The extent to which energy costs dominate operating costs is shown using the example of a screw-type compressor.
Energy costs consume a massive 72-77%, capital costs 18-23% and maintenance costs 3-5%, leaving a nominal figure of less than 1% for compressor oils.
(The compressor is assumed to run 4kh per year, with electricity costs of Eur 0.05/kWh, 5% interest on capital and a 5-year depreciation period).
In compressors, energy consumption is the factor with the biggest reduction potential, and consequently most efforts to cut down on costs are focused on this aspect.
Besides much-discussed measures such as the use of optimised control systems, the installation of energy regeneration systems and the prevention of line leakage, there is another simple and straightforward way of effectively reducing a compressor's demand for energy: the use of special synthetic compressor oils.
The tasks to be fulfilled by compressor oils are manifold.
They are expected to protect against wear, reduce friction, dissipate heat, seal parts, protect against corrosion, reduce noise, separate off air and water etc.
As synthetic compressor oils have a better viscosity temperature behaviour, better low-temperature characteristics, a lower tendency to residue formation, lower evaporation rates and lower friction coefficients than mineral oils, they can meet these requirements considerably better.
A synthetic compressor oil specifically formulated for its job should reduce friction in the compressor and improve the sealing of gaps, hence increasing the compressor's volumetric efficiency as well as reducing its energy consumption.
The pertinent literature and several publications by various companies speak of an energy reduction potential of 2 to 7%.
A differentiation is made between piston and screw-type compressors: since there is a higher percentage of frictional forces in piston compressors, their energy reduction potential is generally regarded as higher than that of screw-type compressors.
There is a lack of measurement results backing these estimated figures, which is why a test was made on an operating compressor, which is described in the following.
This test was made with the intention to compare a high-quality synthetic compressor fluid with a mineral oil based compressor oil in long-term use in a screw-type compressor.
The compressor chosen for this test was a commonly used air-cooled screw-type compressor with a belt drive connecting it to an electric motor.
When operating at full load, the motor outputs 125kW at a speed of 1500rev/min.
The maximum attainable volume flow is 1118Nmü/h.
The compressor is connected to the compressed air system and is subject to normal demand fluctuations.
Only one compressor was used for the test so as to prevent the result from being influenced by unit-specific differences.
The two compressor oils used are commonly found in the market and widely used.
Following the test setup and the data of eleven test points were recorded and processed in a PC.
These data comprised: pressure difference at the intake filter; intake temperature; electric power consumption of the compressor; compressor shaft speed; temperature of compressed air before oil separator; pressure after compressor; pressure difference at oil separator; oil injection temperature; temperature of air fed into compressed-air system; system pressure; and volume flow.
Ambient conditions in the compressor room such as ambient temperature, air pressure and relative air humidity were measured by mechanical high-precision instruments (barometer, horsehair hygrometer and mercury thermometer) and recorded at the beginning of each measurement.
In a first step, the compressor system was thoroughly inspected and then cleaned, which is a simple task if a suitable cleaning fluid is used.
The cleaning fluid is added to the compressor oil with a concentration of 10%.

+ + +

▶ **Objectives**
1. Using the text on compressor oils, decide whether each statement agrees with it: (a) maintenance makes up 3-5% of the screw-type compressor's costs, (b) screw-type compressors are generally regarded as having a higher energy reduction potential than piston compressors, (c) two compressors were used for the test. For each, answer yes or no and quote the words from the text that decide it.
2. Proceed with the text on compressor oils, starting right after its final sentence.
The items after this point are separate material and have no connection to the text on compressor oils.

+ + +

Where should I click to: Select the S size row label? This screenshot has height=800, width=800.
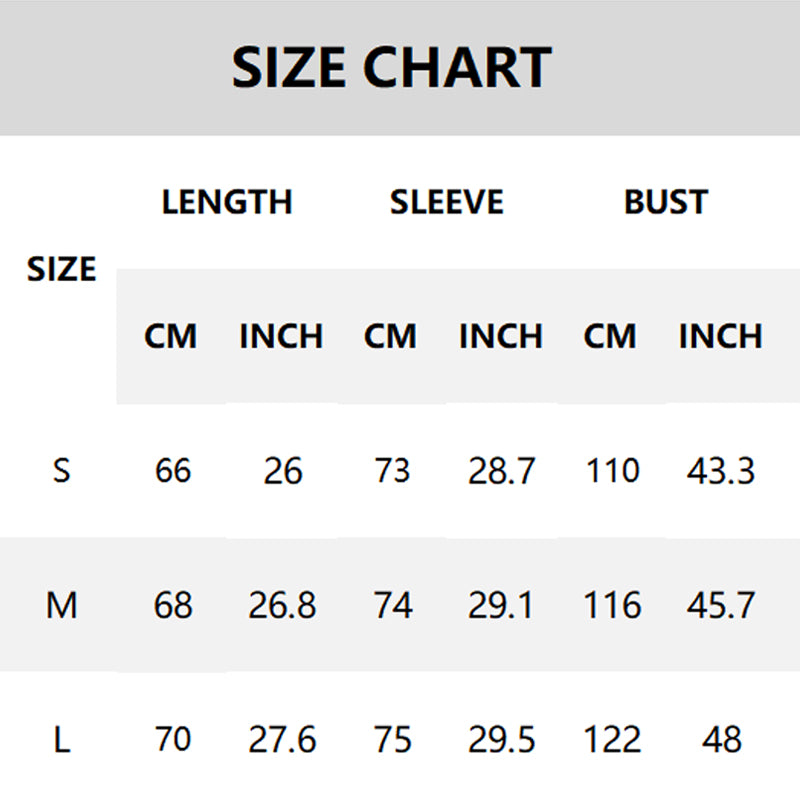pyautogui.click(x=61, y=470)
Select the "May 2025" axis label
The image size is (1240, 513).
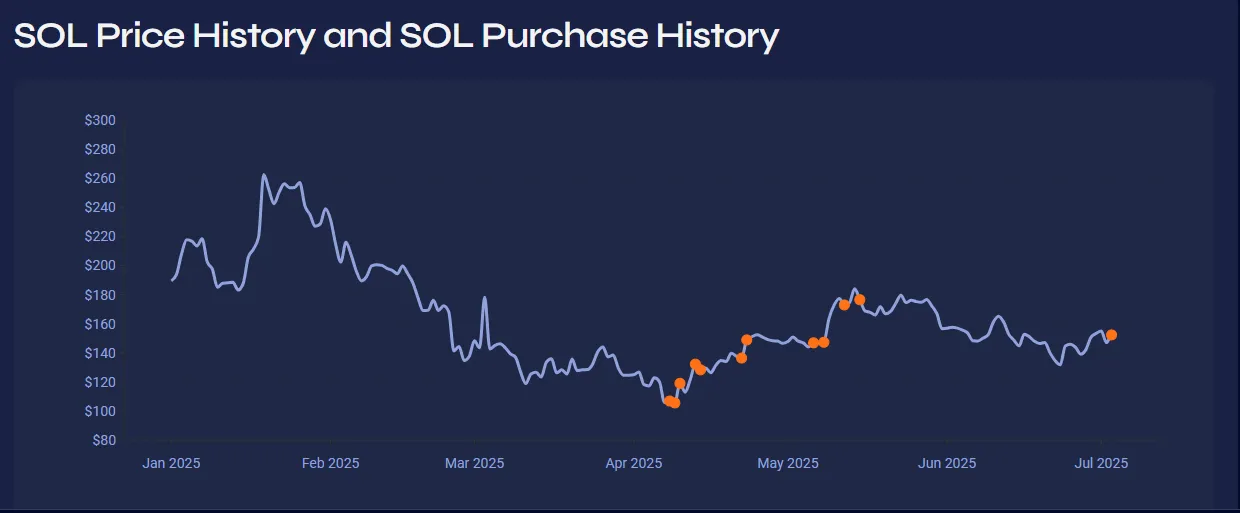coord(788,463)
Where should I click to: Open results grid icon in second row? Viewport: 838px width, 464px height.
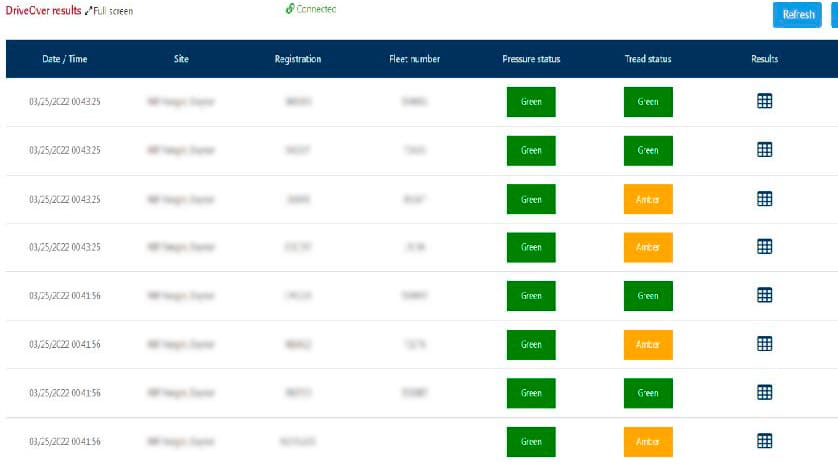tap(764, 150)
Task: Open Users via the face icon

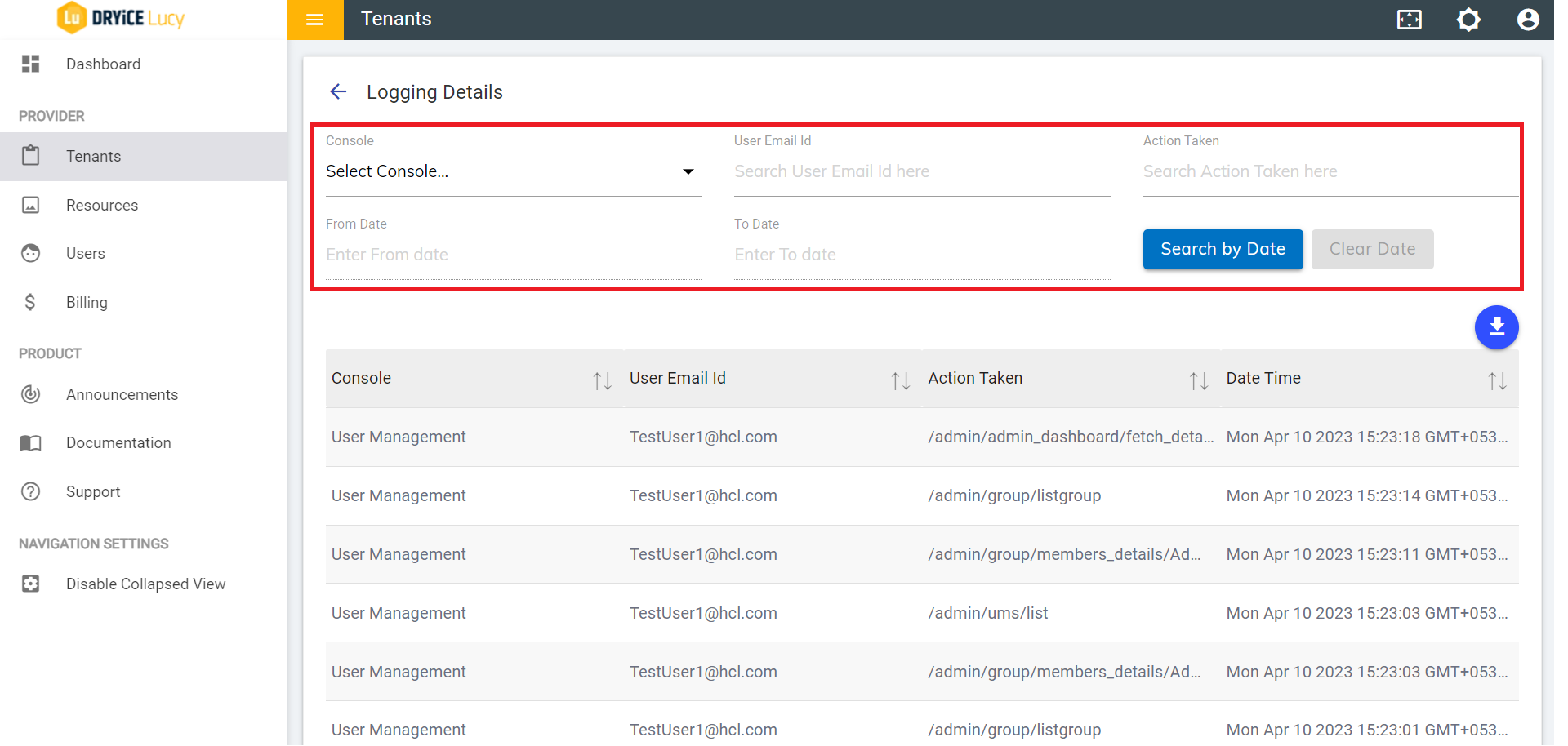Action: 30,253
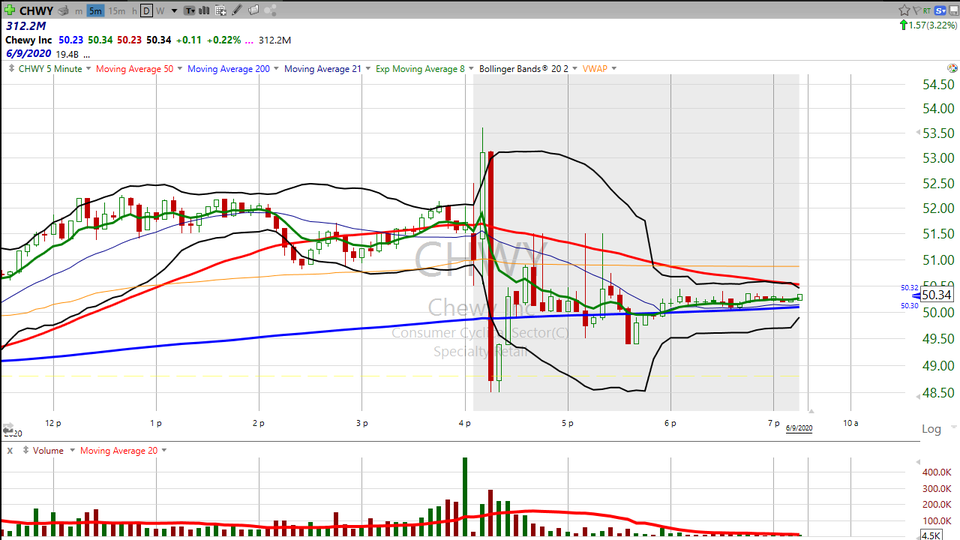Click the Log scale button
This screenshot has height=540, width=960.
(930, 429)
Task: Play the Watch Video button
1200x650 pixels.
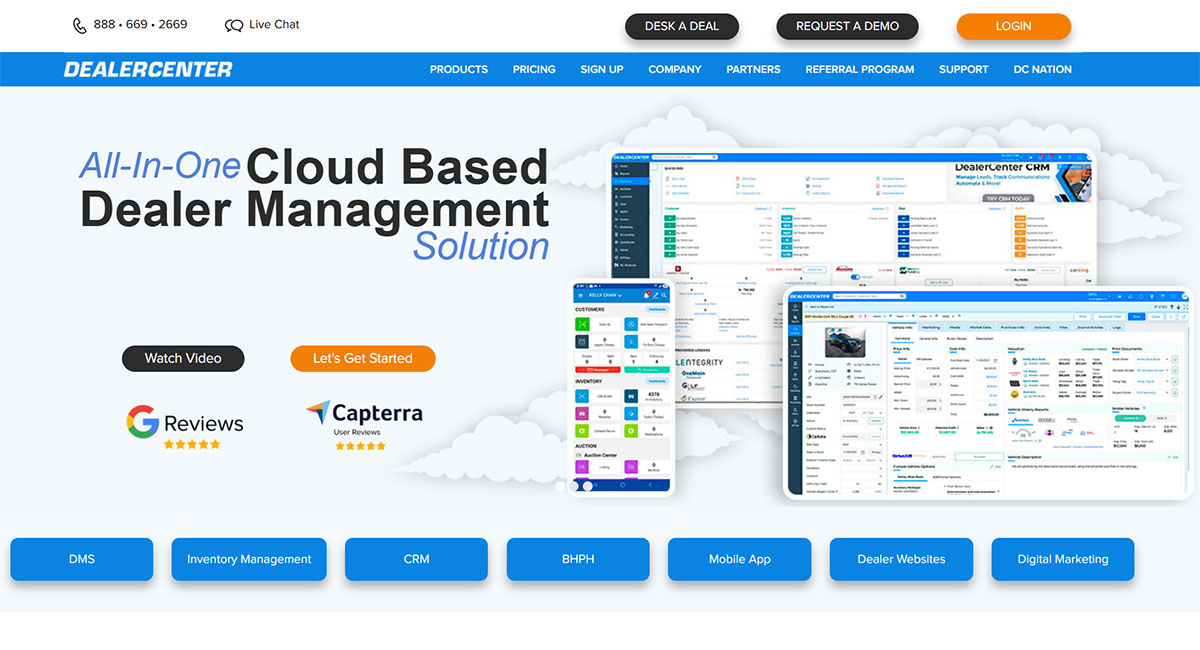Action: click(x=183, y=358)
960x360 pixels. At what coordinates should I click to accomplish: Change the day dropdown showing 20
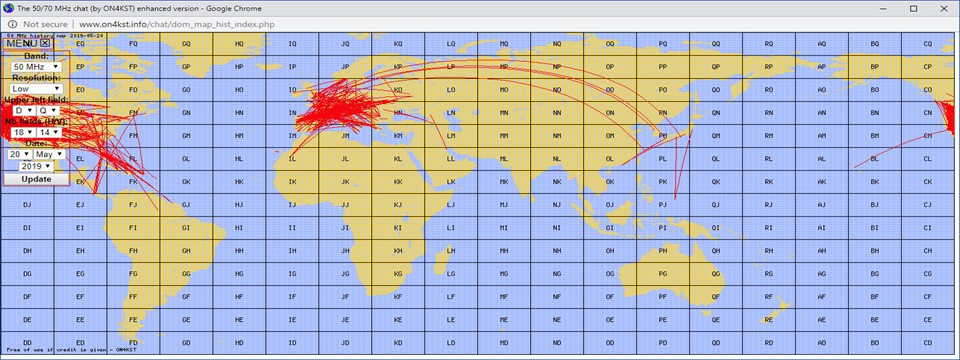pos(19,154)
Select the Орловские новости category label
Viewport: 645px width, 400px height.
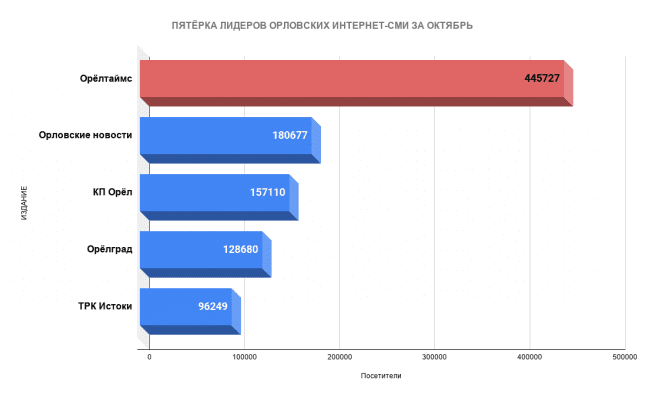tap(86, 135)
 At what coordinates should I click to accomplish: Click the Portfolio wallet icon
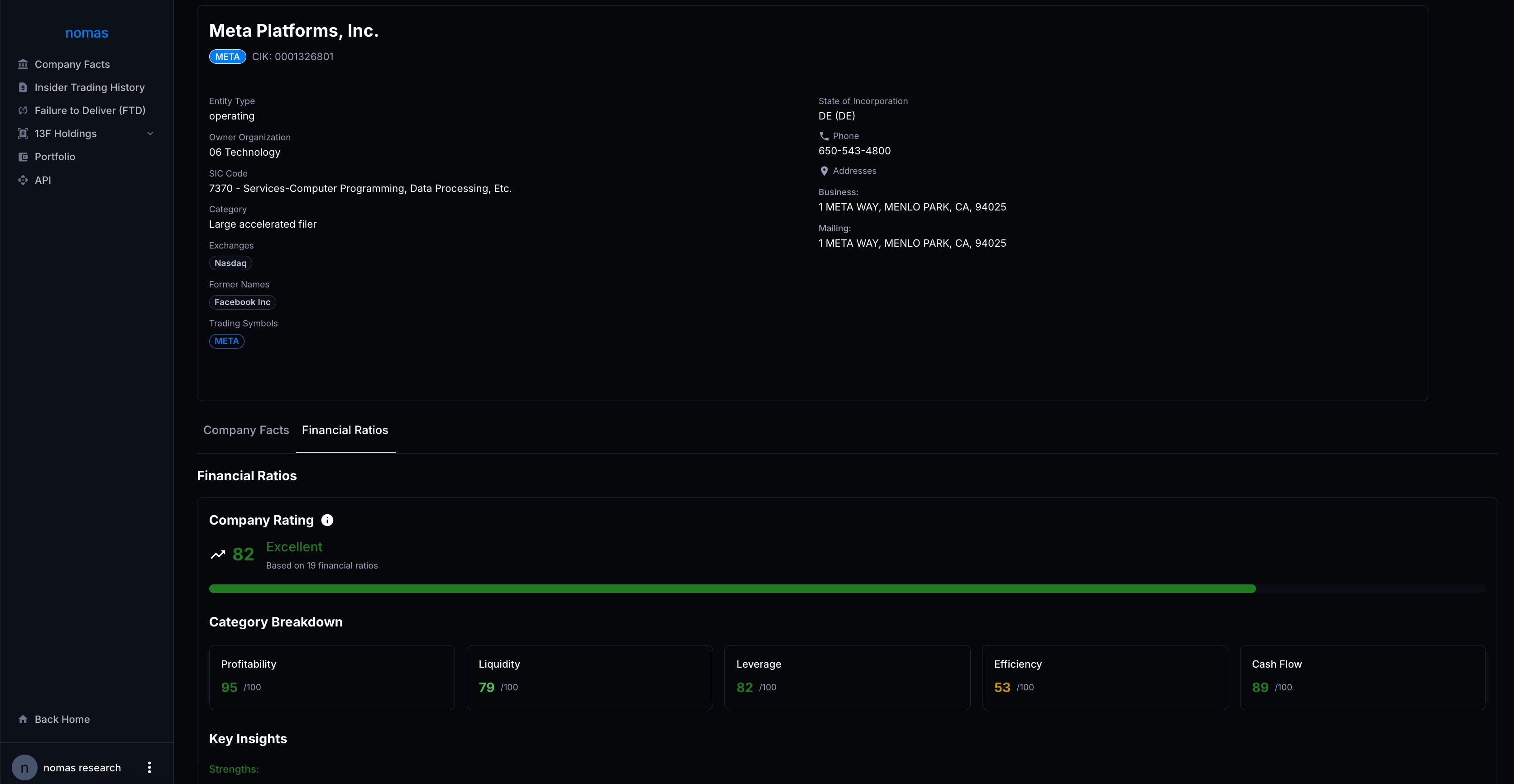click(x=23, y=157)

+ + +

▶ **Task-by-task answers**
1.
(a) Yes: "maintenance costs 3-5%"
(b) No: "their energy reduction potential is generally regarded as higher than that of screw-type compressors"
(c) No: "Only one compressor was used for the test"

2.
It has to remain in the compressor for approximately 60 to 100 operating hours before the oil is exchanged.
During this time, the compressor can be operated normally.
Then the oil-fluid mixture was removed and air filter, oil filter and oil separation cartridges were replaced.
In this state the compressor was filled with the first test medium, i.e the mineral compressor oil.
A first test cycle was started, and after 5000 operating hours the system was once again cleaned as described above, filters replaced and the compressor subsequently filled with a synthetic compressor oil.
The viscosity of both test oils was as prescribed by the compressor manufacturer.
For both oils, data were recorded after 300, 600, 1000, 2000, 4000 and 5000 operating hours, which took one year each.
For each measurement, data were recorded on three successive days and averaged in order to even out disproportionate fluctuations.
Simultaneous with the recording of data, oil samples were taken and their condition analysed.
The infra-red spectrum was determined as well as the oil's viscosity at 40C, its neutralisation number, water content and the nature and percentage of foreign matter contained.
The most important parameter determined was power consumption per compressed standard volume (kWh/Nmü).
With this result, the power consumption attained with different compressor oils can be compared directly.
Right from the start of the test, the synthetic compressor oil showed a better specific performance than the mineral-oil-based product.
This difference in performance became gradually less pronounced until 2200 operating hours.
After that point, the advantages of the synthetic product became more and more apparent.
The standard volume flows developed in a similar pattern.
Actually, between 1200 and 2200 operating hours, volume flow figures attained by the mineral oil were even slightly better than those of the synthetic oil.
After that, however, the volume flow was up to 5% higher with the synthetic product than with the mineral oil.
Why power consumption values of both oils are so close together between 1000 and 2000 operating hours has not been found out.
The reason may lie with different additive reaction speeds or differences in the oils' shear behaviour.
An energy consumption that is on average 3% higher means for a driving power of 125kW that 18,750kWh is additionally required over 5000 operating hours.
Looking at it the other way round, at an electricity cost of Eur 0.05/kWh, savings of around Eur 1000 are attained through the use of a synthetic compressor oil.
The mineral oil's shorter service life, which incurs additional costs due to the necessity of an oil change after 3000 operating hours at maximum, has not even been taken into account in this consideration: used oil analyses have shown that the mineral oil bears clear signs of ageing after 2000 operating hours.
The synthetic compressor oil was inspected after 5000 operating hours.
There were also certain signs of ageing, however the oil was still perfectly fit for further use.
While, when looking simply at the purchasing prices, synthetic compressor oils are three to six times more expensive than mineral oils, the situation looks different when considering overall costs.
This is illustrated by another example from compressor operation in practice.
A screw-type compressor with oil injection in a standard factory environment has a power input of 125kW and works for 6.5kh per annum.
The annual energy requirement would therefore stand at 812,500kWh.
However by using the synthetic lubricant there is an initial energy saving of approximately 5% which at Eur 0.06/kWh equates to a Eur 2436 saving per compressor.
In addition to this the oil consumption, disposal and labour costs are also reduced by approximately 50%.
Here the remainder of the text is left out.